Vahri’li can’t believe his older brother slept with her, and clearly wasn’t courteous about it. He thought Vahri'a might know better than to act like that, but who is he to tell him off? Li’s the younger of them both and not remotely experienced in romantic affairs. At most, he’d just be cause for Vahri’a to make a bigger mess.
He serves his brother up another drink and watches as it shrinks, ilm by ilm, to near-nothing.
* * *
"Ah, look! That’s the friend I was telling you about…! Isn’t he severe? I mean, in an impressive way…”
Vahri'li can’t say he recognizes the man, if for his type. Skin like a counter platter — and only ever the kitchen counter, never further — with burns to match. The stranger eyes Vahri'sae like he’s struck ceruleum and he’s pretending it’s dirt.
“Between you and me, Li,” Vahri'sae whispers like wind chimes, improvising a melody. “Have you heard of dreamweed…?”
“Nope,” says Vahri'li decisively. Honest and clean. Chef’s sleeves.

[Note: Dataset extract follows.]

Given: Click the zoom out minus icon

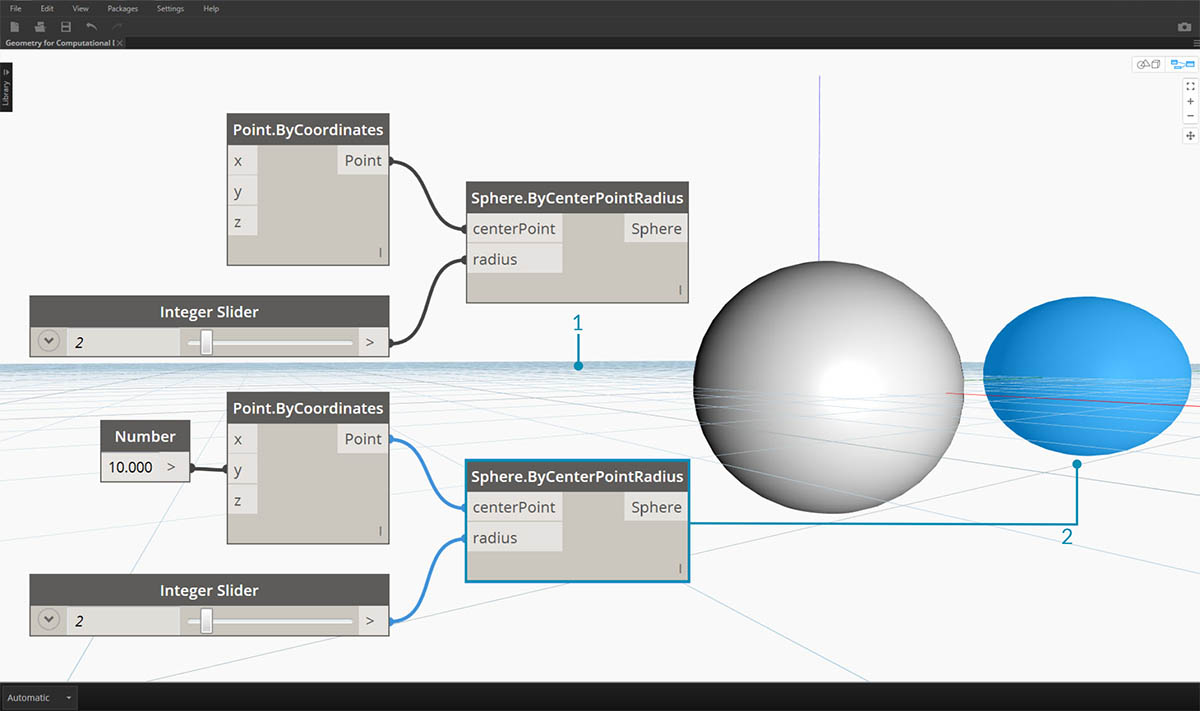Looking at the screenshot, I should 1190,116.
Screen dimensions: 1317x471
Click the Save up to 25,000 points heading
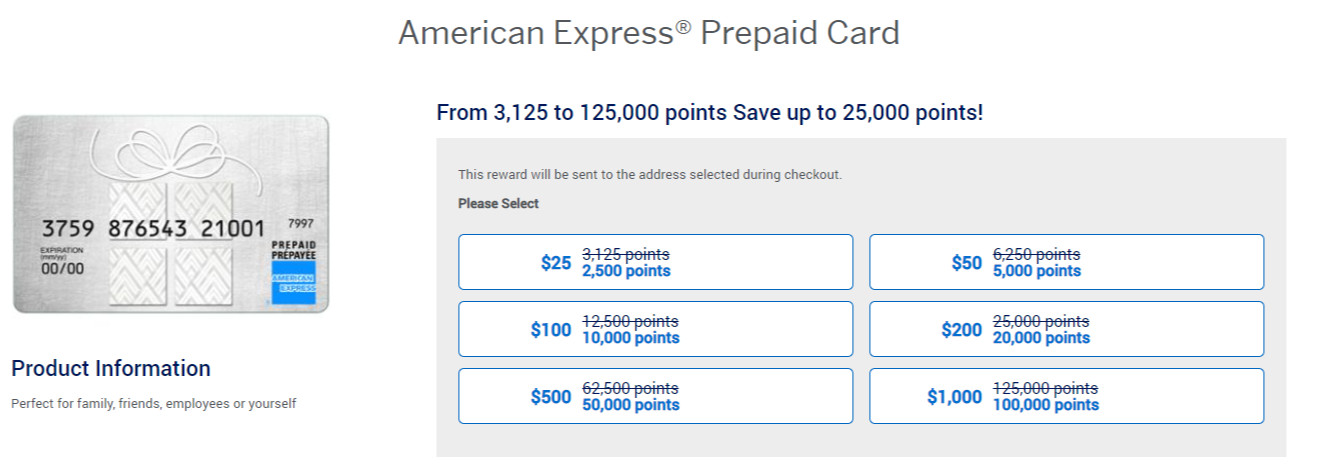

“Leon has. He says he can tell me alll about it at his place. For free! Most people in Limsa aren’t so nice, huh?"
"No, I guess not.”
It’s not his job to tell Vahri’sae not to make mistakes. Especially not mistakes he’s still making, six fulms deep into his fascination with the illicit offerings of La Noscea. Who is Vahri’li to clip his younger brother’s wings? If Sae makes mistakes, he’ll make them, and Li will be the shoulder to cry on. But to scold him would be a bridge too far. He keeps his teeth and tongue to their own.
* * *
“Oi, Li. Could I get a fuckin’… bottle of wine for the road?"
Vahri’to is a hazard to himself and others. He can barely walk straight, occupying the breadth of a two-way footpath which each step. His words are an incomprehensible slurry of phonetics. But he’d asked nicely — nicer than he usually does.
‘No’ isn’t a viable answer.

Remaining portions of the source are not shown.